TEXT BLOCK start
Dec. 14th, 2014

gen_is_gone: highly saturated image of stark tower with most of the letters blown away, leaving the ostentatious A (some assembly required)
The one thing that continually hits me as the film's most egregious waste however, is that Harley, the kid Tony finds himself 'connected' to, is a little white boy. I'm always struck, while rewatching it, by how the one thing that holds it back from completely taking apart the myriad problems with the Mandarin (and yes, that twist is the reason I love this movie the way I do, fuck you) is the lack of representation elsewhere in the cast. I think if Harley had been Chinese-American, and had got to explicitly point out exactly what fucking ugly caricatures the Mandarin has in the past and continues to embody, and use, it could have closed that last bit of difference between the movie and a lot, if not most, of its critics. Obviously, racists are racist, and will continue to be racist regardless of whether someone tells them they're racist, but they utterly lose any leg they have to stand on when the text itself calls them out. Or at any rate, it makes them out themselves as assholes for complaining about it. This is what stands between Iron Man 3 and perfection.
TEXT BLOCK end
INFORMATION SHOWN start
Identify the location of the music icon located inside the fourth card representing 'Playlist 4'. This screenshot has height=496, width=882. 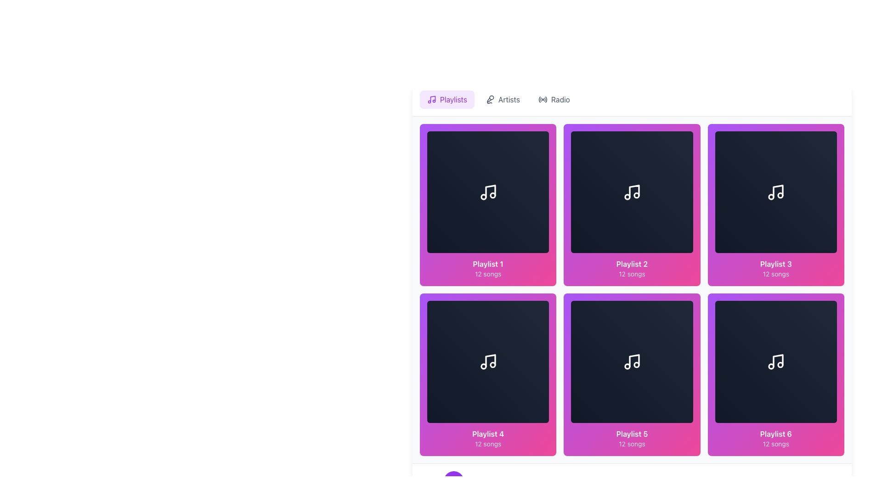
(490, 360).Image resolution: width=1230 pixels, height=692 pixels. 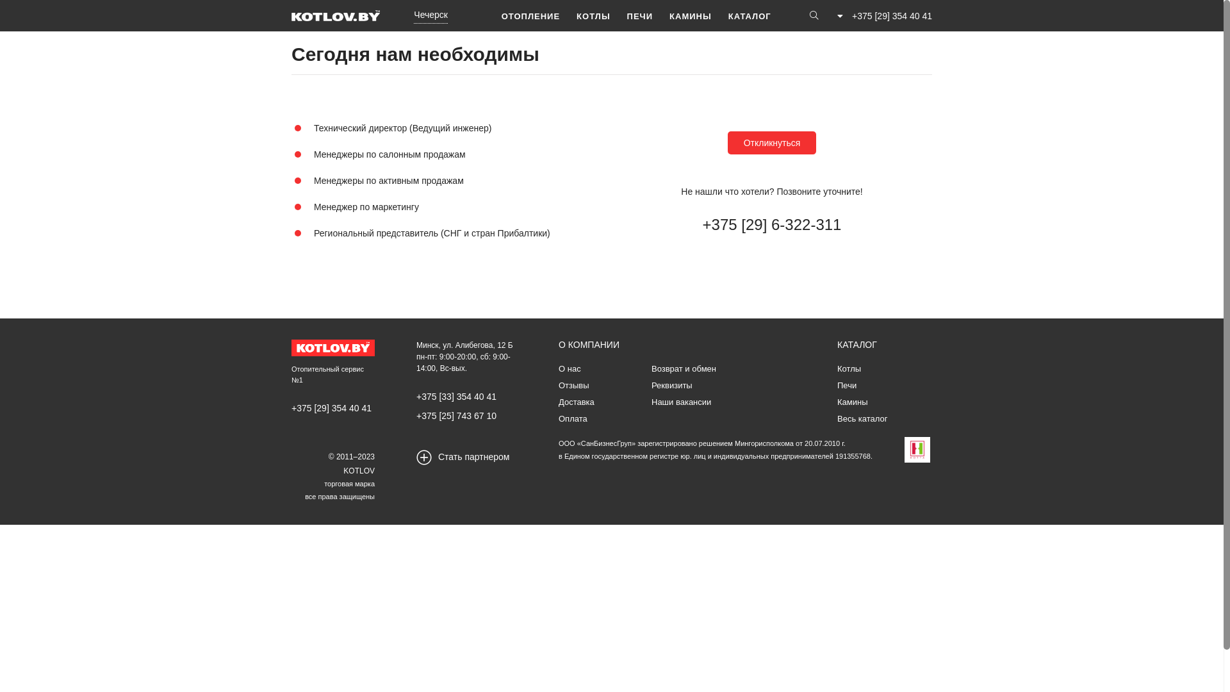 I want to click on '+375 [33] 354 40 41', so click(x=456, y=395).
INFORMATION SHOWN end
EXERCISES TO COMPLETE:
1/ In the Iron Man 3 post, what background does the writer say Harley should have had?
2/ Carry on the Iron Man 3 post from its final sentence.
You can set the lines aside; they are not needed here.

FINAL ANSWERS:
1/ Chinese-American.

2/
Another, entirely unrelated, thing that hit me here was just how horrifying some parts of this movie are. Obviously, in an action piece, there's a great deal of stylized violence, but so much of the violence in Iron Man 3 stands out because it isn't. Pepper and Maya don't get to look nearly as beat up, as is mostly to be expected, but Tony spends the latter half with blood and bruises crusting his face, is held captive not by high-tech torture devices, but zip-tied to a bed frame. Maya's shot in front of him and it's ugly, and Tony reacts as one not trained to encompass that. He has, by this point, seen a hell of a lot of death, and in often worse ways, but Maya threatens to kill herself to save Tony in vain, and Killian simply shoots her, to give Tony 'desperation'. Pepper, who's also seen more than her share of violence, is visibly traumatized, is visible in suffering, and (testament to both the writers and RDJ and Paltrow) their reunion is fragile, and barely not hysterical.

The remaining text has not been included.